§ GIVEN PROBLEM: Please copy the data below line for line, keeping every character unchanged.

====== STORED RECORDS ======

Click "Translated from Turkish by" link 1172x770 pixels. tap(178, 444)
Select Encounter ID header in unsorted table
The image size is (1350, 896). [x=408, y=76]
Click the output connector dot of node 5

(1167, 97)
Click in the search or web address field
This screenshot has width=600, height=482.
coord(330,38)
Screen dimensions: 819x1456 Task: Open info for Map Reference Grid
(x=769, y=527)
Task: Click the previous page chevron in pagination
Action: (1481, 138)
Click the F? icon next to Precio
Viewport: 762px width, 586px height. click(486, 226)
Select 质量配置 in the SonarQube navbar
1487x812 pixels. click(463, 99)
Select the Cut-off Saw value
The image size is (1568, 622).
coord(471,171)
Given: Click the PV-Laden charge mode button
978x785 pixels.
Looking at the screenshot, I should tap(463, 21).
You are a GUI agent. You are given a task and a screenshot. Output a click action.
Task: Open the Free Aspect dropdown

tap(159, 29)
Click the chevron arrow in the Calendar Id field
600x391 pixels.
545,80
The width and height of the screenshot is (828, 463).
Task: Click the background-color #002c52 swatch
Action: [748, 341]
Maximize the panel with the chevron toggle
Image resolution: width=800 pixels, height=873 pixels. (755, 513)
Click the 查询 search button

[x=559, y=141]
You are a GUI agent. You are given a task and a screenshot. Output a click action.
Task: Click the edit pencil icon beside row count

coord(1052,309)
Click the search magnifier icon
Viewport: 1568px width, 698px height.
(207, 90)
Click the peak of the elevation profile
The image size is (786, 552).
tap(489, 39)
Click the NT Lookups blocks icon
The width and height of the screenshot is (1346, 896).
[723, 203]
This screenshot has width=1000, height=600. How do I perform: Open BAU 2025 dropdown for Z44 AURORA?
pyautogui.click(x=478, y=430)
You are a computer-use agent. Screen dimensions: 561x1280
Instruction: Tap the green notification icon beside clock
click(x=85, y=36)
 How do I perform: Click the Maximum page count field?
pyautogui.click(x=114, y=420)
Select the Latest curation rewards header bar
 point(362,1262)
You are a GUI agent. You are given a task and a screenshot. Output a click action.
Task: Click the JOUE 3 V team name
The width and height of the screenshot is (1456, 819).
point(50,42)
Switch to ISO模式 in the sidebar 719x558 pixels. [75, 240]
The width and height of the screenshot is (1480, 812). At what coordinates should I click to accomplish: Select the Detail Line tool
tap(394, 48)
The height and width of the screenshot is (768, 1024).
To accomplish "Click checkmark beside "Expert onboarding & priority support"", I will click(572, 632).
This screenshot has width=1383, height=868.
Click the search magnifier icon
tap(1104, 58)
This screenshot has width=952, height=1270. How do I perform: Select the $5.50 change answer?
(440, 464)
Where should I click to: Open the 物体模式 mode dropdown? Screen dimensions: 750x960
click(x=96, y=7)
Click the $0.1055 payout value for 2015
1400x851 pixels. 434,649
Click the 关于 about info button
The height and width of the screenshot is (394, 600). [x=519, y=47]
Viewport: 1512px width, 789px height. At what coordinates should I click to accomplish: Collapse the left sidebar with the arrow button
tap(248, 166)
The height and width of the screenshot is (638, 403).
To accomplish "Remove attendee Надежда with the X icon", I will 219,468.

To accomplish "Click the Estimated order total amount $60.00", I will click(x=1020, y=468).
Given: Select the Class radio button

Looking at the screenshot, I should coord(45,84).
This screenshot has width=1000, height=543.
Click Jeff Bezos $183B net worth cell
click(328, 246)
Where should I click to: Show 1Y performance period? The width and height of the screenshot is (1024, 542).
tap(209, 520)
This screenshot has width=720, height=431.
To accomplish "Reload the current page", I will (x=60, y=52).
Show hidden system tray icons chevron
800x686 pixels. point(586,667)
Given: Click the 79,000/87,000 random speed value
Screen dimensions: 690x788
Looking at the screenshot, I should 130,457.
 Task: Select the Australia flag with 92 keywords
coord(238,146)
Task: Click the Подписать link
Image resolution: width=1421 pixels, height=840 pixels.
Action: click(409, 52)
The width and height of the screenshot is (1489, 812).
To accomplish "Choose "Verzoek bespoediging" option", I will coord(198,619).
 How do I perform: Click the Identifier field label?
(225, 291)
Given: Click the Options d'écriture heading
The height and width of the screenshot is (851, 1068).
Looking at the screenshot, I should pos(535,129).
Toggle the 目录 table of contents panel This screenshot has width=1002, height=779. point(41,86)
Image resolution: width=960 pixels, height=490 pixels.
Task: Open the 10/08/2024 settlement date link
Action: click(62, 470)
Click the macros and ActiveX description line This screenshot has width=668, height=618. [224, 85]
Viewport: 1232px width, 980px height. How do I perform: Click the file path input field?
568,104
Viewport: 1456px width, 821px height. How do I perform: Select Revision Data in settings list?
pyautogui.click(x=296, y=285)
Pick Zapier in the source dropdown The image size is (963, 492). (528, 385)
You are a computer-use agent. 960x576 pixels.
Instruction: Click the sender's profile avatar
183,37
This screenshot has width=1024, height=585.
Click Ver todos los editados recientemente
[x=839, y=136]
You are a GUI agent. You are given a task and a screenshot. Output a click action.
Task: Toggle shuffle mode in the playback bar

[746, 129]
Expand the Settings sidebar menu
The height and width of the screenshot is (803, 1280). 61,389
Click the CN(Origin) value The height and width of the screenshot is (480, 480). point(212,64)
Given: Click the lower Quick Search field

======

§ COMPLETE ANSWER:
Click "Translated from Turkish by" link 1172x770 pixels. tap(178, 444)
Select Encounter ID header in unsorted table
The image size is (1350, 896). [x=408, y=76]
Click the output connector dot of node 5

(1167, 97)
Click in the search or web address field
This screenshot has width=600, height=482.
coord(330,38)
Screen dimensions: 819x1456 Task: Open info for Map Reference Grid
(x=769, y=527)
Task: Click the previous page chevron in pagination
Action: (1481, 138)
Click the F? icon next to Precio
Viewport: 762px width, 586px height. click(486, 226)
Select 质量配置 in the SonarQube navbar
1487x812 pixels. click(463, 99)
Select the Cut-off Saw value
The image size is (1568, 622).
coord(471,171)
Given: Click the PV-Laden charge mode button
978x785 pixels.
Looking at the screenshot, I should tap(463, 21).
You are a GUI agent. You are given a task and a screenshot. Output a click action.
Task: Open the Free Aspect dropdown

tap(159, 29)
Click the chevron arrow in the Calendar Id field
600x391 pixels.
545,80
The width and height of the screenshot is (828, 463).
Task: Click the background-color #002c52 swatch
Action: [748, 341]
Maximize the panel with the chevron toggle
Image resolution: width=800 pixels, height=873 pixels. (755, 513)
Click the 查询 search button

[x=559, y=141]
You are a GUI agent. You are given a task and a screenshot. Output a click action.
Task: Click the edit pencil icon beside row count

coord(1052,309)
Click the search magnifier icon
Viewport: 1568px width, 698px height.
(207, 90)
Click the peak of the elevation profile
The image size is (786, 552).
tap(489, 39)
Click the NT Lookups blocks icon
The width and height of the screenshot is (1346, 896).
[723, 203]
This screenshot has width=1000, height=600. How do I perform: Open BAU 2025 dropdown for Z44 AURORA?
pyautogui.click(x=478, y=430)
You are a computer-use agent. Screen dimensions: 561x1280
Instruction: Tap the green notification icon beside clock
click(x=85, y=36)
 How do I perform: Click the Maximum page count field?
pyautogui.click(x=114, y=420)
Select the Latest curation rewards header bar
 point(362,1262)
You are a GUI agent. You are given a task and a screenshot. Output a click action.
Task: Click the JOUE 3 V team name
The width and height of the screenshot is (1456, 819).
point(50,42)
Switch to ISO模式 in the sidebar 719x558 pixels. [75, 240]
The width and height of the screenshot is (1480, 812). At what coordinates should I click to accomplish: Select the Detail Line tool
tap(394, 48)
The height and width of the screenshot is (768, 1024).
To accomplish "Click checkmark beside "Expert onboarding & priority support"", I will click(572, 632).
This screenshot has width=1383, height=868.
Click the search magnifier icon
tap(1104, 58)
This screenshot has width=952, height=1270. How do I perform: Select the $5.50 change answer?
(440, 464)
Where should I click to: Open the 物体模式 mode dropdown? Screen dimensions: 750x960
click(x=96, y=7)
Click the $0.1055 payout value for 2015
1400x851 pixels. 434,649
Click the 关于 about info button
The height and width of the screenshot is (394, 600). [x=519, y=47]
Viewport: 1512px width, 789px height. At what coordinates should I click to accomplish: Collapse the left sidebar with the arrow button
tap(248, 166)
The height and width of the screenshot is (638, 403).
To accomplish "Remove attendee Надежда with the X icon", I will 219,468.

To accomplish "Click the Estimated order total amount $60.00", I will click(x=1020, y=468).
Given: Select the Class radio button

Looking at the screenshot, I should coord(45,84).
This screenshot has width=1000, height=543.
Click Jeff Bezos $183B net worth cell
click(328, 246)
Where should I click to: Show 1Y performance period? The width and height of the screenshot is (1024, 542).
tap(209, 520)
This screenshot has width=720, height=431.
To accomplish "Reload the current page", I will (x=60, y=52).
Show hidden system tray icons chevron
800x686 pixels. point(586,667)
Given: Click the 79,000/87,000 random speed value
Screen dimensions: 690x788
Looking at the screenshot, I should 130,457.
 Task: Select the Australia flag with 92 keywords
coord(238,146)
Task: Click the Подписать link
Image resolution: width=1421 pixels, height=840 pixels.
Action: click(409, 52)
The width and height of the screenshot is (1489, 812).
To accomplish "Choose "Verzoek bespoediging" option", I will coord(198,619).
 How do I perform: Click the Identifier field label?
(225, 291)
Given: Click the Options d'écriture heading
The height and width of the screenshot is (851, 1068).
Looking at the screenshot, I should pos(535,129).
Toggle the 目录 table of contents panel This screenshot has width=1002, height=779. point(41,86)
Image resolution: width=960 pixels, height=490 pixels.
Task: Open the 10/08/2024 settlement date link
Action: click(62, 470)
Click the macros and ActiveX description line This screenshot has width=668, height=618. [224, 85]
Viewport: 1232px width, 980px height. How do I perform: Click the file path input field?
568,104
Viewport: 1456px width, 821px height. How do I perform: Select Revision Data in settings list?
pyautogui.click(x=296, y=285)
Pick Zapier in the source dropdown The image size is (963, 492). (528, 385)
You are a computer-use agent. 960x576 pixels.
Instruction: Click the sender's profile avatar
183,37
This screenshot has width=1024, height=585.
Click Ver todos los editados recientemente
[x=839, y=136]
You are a GUI agent. You are given a task and a screenshot. Output a click action.
Task: Toggle shuffle mode in the playback bar

[746, 129]
Expand the Settings sidebar menu
The height and width of the screenshot is (803, 1280). 61,389
Click the CN(Origin) value The height and width of the screenshot is (480, 480). point(212,64)
Given: Click the lower Quick Search field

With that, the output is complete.